━━━ SUPPLIED RECORDS
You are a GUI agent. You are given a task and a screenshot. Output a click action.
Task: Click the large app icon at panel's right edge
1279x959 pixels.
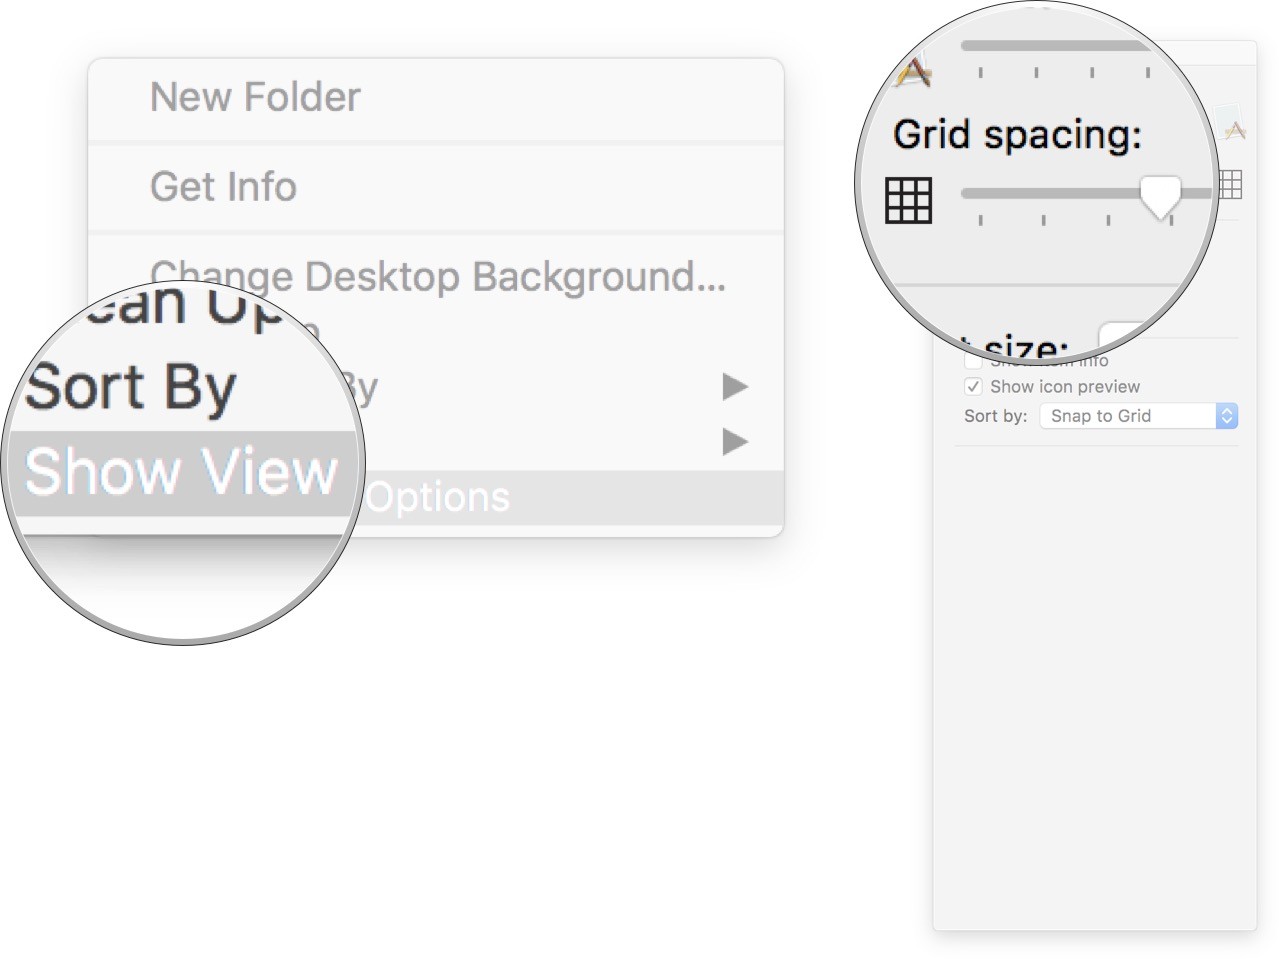point(1234,128)
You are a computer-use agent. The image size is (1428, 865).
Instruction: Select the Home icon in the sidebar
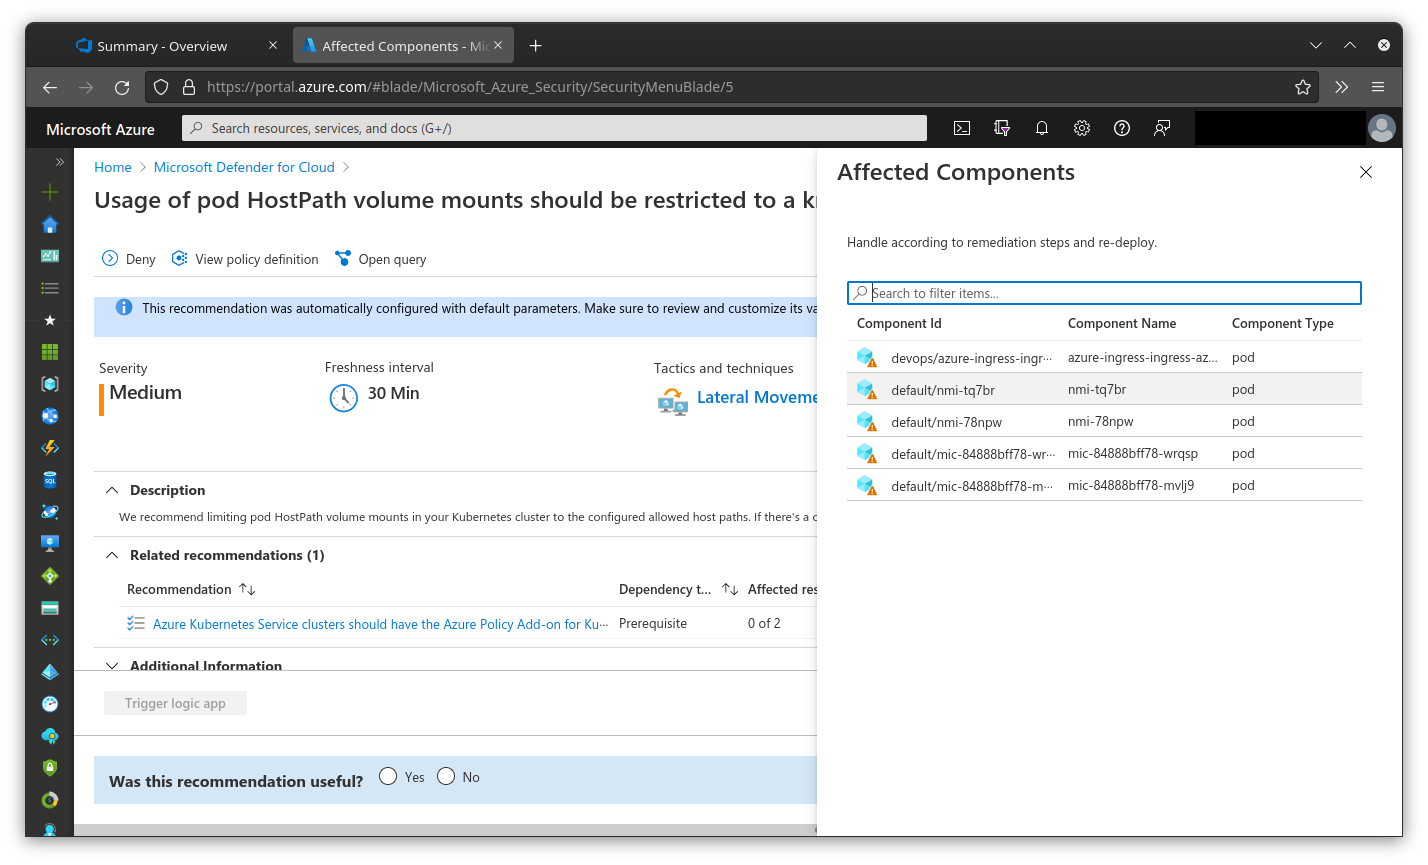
━━━━━━
• WHAT YOU NEED TO DO: Using the records above, select and copy every line that has the word "icon".

• PROBLEM SOLUTION:
Task: Click the large app icon at panel's right edge
Instruction: Select the Home icon in the sidebar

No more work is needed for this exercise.